# TO DO:
Repeat the data in full. No line may differ from the original.

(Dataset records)
+---+
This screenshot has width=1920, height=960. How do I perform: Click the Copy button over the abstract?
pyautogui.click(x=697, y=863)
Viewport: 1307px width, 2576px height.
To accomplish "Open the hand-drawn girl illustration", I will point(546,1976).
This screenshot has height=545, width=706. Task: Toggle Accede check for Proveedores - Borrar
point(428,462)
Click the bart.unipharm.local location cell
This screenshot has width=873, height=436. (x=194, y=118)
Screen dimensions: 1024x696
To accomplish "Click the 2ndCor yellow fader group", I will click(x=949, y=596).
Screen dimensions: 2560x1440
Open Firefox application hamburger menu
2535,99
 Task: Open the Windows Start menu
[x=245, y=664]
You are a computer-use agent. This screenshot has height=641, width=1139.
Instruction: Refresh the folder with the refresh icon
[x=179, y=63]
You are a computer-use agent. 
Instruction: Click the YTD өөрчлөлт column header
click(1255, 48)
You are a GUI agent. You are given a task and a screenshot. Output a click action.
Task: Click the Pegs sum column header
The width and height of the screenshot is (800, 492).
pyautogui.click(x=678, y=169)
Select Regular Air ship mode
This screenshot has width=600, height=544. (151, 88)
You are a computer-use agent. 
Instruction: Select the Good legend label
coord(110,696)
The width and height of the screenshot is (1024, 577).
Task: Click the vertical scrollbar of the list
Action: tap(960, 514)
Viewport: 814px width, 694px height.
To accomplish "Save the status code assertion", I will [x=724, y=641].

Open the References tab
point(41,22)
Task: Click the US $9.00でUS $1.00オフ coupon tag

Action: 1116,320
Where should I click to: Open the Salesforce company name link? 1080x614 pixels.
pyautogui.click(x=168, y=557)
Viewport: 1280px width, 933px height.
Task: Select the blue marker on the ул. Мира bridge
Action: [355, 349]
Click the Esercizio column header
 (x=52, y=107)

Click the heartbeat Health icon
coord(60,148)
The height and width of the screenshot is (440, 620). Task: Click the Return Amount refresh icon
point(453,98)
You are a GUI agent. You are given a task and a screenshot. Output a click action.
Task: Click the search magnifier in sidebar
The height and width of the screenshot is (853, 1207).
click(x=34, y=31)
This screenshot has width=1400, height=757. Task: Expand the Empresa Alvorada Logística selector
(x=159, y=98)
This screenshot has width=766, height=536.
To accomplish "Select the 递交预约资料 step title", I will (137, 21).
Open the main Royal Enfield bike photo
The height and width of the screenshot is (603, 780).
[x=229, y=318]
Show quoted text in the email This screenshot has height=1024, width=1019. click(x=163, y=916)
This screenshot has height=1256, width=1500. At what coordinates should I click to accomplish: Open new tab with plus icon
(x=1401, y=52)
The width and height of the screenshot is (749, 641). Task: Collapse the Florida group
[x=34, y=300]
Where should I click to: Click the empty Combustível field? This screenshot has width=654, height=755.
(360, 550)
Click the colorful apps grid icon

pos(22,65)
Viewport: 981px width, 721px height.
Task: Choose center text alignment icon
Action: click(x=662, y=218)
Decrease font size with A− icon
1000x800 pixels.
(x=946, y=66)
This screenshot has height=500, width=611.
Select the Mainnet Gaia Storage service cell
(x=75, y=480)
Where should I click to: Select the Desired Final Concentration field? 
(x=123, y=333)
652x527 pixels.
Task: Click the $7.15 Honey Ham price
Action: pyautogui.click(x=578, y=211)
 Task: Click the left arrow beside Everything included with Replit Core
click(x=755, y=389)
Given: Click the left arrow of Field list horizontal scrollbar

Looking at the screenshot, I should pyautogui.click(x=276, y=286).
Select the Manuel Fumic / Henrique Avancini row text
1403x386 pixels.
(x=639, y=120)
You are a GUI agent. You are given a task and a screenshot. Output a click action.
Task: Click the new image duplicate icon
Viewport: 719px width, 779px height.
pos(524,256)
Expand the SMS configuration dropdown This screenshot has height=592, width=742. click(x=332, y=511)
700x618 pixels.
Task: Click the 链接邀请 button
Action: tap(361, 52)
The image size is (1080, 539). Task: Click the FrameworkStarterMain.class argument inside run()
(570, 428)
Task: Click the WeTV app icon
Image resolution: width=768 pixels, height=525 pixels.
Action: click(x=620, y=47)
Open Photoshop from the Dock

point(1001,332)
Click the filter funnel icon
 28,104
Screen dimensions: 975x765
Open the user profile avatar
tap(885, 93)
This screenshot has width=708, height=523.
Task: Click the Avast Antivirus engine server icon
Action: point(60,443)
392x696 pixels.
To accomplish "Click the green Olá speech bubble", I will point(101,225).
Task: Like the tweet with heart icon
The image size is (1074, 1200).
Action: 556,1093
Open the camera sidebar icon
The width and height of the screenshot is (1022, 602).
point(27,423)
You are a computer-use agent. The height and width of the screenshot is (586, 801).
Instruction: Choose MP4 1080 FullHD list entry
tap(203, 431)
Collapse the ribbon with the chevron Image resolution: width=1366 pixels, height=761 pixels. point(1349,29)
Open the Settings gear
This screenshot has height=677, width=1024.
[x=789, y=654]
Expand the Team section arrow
+---+
# TASK ANSWER:
This screenshot has width=1920, height=960. How do I perform: Click the Copy button over the abstract?
pyautogui.click(x=697, y=863)
Viewport: 1307px width, 2576px height.
To accomplish "Open the hand-drawn girl illustration", I will point(546,1976).
This screenshot has height=545, width=706. Task: Toggle Accede check for Proveedores - Borrar
point(428,462)
Click the bart.unipharm.local location cell
This screenshot has width=873, height=436. (x=194, y=118)
Screen dimensions: 1024x696
To accomplish "Click the 2ndCor yellow fader group", I will click(x=949, y=596).
Screen dimensions: 2560x1440
Open Firefox application hamburger menu
2535,99
 Task: Open the Windows Start menu
[x=245, y=664]
You are a computer-use agent. This screenshot has height=641, width=1139.
Instruction: Refresh the folder with the refresh icon
[x=179, y=63]
You are a computer-use agent. 
Instruction: Click the YTD өөрчлөлт column header
click(1255, 48)
You are a GUI agent. You are given a task and a screenshot. Output a click action.
Task: Click the Pegs sum column header
The width and height of the screenshot is (800, 492).
pyautogui.click(x=678, y=169)
Select Regular Air ship mode
This screenshot has width=600, height=544. (151, 88)
You are a computer-use agent. 
Instruction: Select the Good legend label
coord(110,696)
The width and height of the screenshot is (1024, 577).
Task: Click the vertical scrollbar of the list
Action: tap(960, 514)
Viewport: 814px width, 694px height.
To accomplish "Save the status code assertion", I will [x=724, y=641].

Open the References tab
point(41,22)
Task: Click the US $9.00でUS $1.00オフ coupon tag

Action: 1116,320
Where should I click to: Open the Salesforce company name link? 1080x614 pixels.
pyautogui.click(x=168, y=557)
Viewport: 1280px width, 933px height.
Task: Select the blue marker on the ул. Мира bridge
Action: [355, 349]
Click the Esercizio column header
 (x=52, y=107)

Click the heartbeat Health icon
coord(60,148)
The height and width of the screenshot is (440, 620). Task: Click the Return Amount refresh icon
point(453,98)
You are a GUI agent. You are given a task and a screenshot. Output a click action.
Task: Click the search magnifier in sidebar
The height and width of the screenshot is (853, 1207).
click(x=34, y=31)
This screenshot has width=1400, height=757. Task: Expand the Empresa Alvorada Logística selector
(x=159, y=98)
This screenshot has width=766, height=536.
To accomplish "Select the 递交预约资料 step title", I will (137, 21).
Open the main Royal Enfield bike photo
The height and width of the screenshot is (603, 780).
[x=229, y=318]
Show quoted text in the email This screenshot has height=1024, width=1019. click(x=163, y=916)
This screenshot has height=1256, width=1500. At what coordinates should I click to accomplish: Open new tab with plus icon
(x=1401, y=52)
The width and height of the screenshot is (749, 641). Task: Collapse the Florida group
[x=34, y=300]
Where should I click to: Click the empty Combustível field? This screenshot has width=654, height=755.
(360, 550)
Click the colorful apps grid icon

pos(22,65)
Viewport: 981px width, 721px height.
Task: Choose center text alignment icon
Action: click(x=662, y=218)
Decrease font size with A− icon
1000x800 pixels.
(x=946, y=66)
This screenshot has height=500, width=611.
Select the Mainnet Gaia Storage service cell
(x=75, y=480)
Where should I click to: Select the Desired Final Concentration field? 
(x=123, y=333)
652x527 pixels.
Task: Click the $7.15 Honey Ham price
Action: pyautogui.click(x=578, y=211)
 Task: Click the left arrow beside Everything included with Replit Core
click(x=755, y=389)
Given: Click the left arrow of Field list horizontal scrollbar

Looking at the screenshot, I should pyautogui.click(x=276, y=286).
Select the Manuel Fumic / Henrique Avancini row text
1403x386 pixels.
(x=639, y=120)
You are a GUI agent. You are given a task and a screenshot. Output a click action.
Task: Click the new image duplicate icon
Viewport: 719px width, 779px height.
pos(524,256)
Expand the SMS configuration dropdown This screenshot has height=592, width=742. click(x=332, y=511)
700x618 pixels.
Task: Click the 链接邀请 button
Action: tap(361, 52)
The image size is (1080, 539). Task: Click the FrameworkStarterMain.class argument inside run()
(570, 428)
Task: Click the WeTV app icon
Image resolution: width=768 pixels, height=525 pixels.
Action: click(x=620, y=47)
Open Photoshop from the Dock

point(1001,332)
Click the filter funnel icon
 28,104
Screen dimensions: 975x765
Open the user profile avatar
tap(885, 93)
This screenshot has width=708, height=523.
Task: Click the Avast Antivirus engine server icon
Action: point(60,443)
392x696 pixels.
To accomplish "Click the green Olá speech bubble", I will point(101,225).
Task: Like the tweet with heart icon
The image size is (1074, 1200).
Action: 556,1093
Open the camera sidebar icon
The width and height of the screenshot is (1022, 602).
point(27,423)
You are a computer-use agent. The height and width of the screenshot is (586, 801).
Instruction: Choose MP4 1080 FullHD list entry
tap(203, 431)
Collapse the ribbon with the chevron Image resolution: width=1366 pixels, height=761 pixels. point(1349,29)
Open the Settings gear
This screenshot has height=677, width=1024.
[x=789, y=654]
Expand the Team section arrow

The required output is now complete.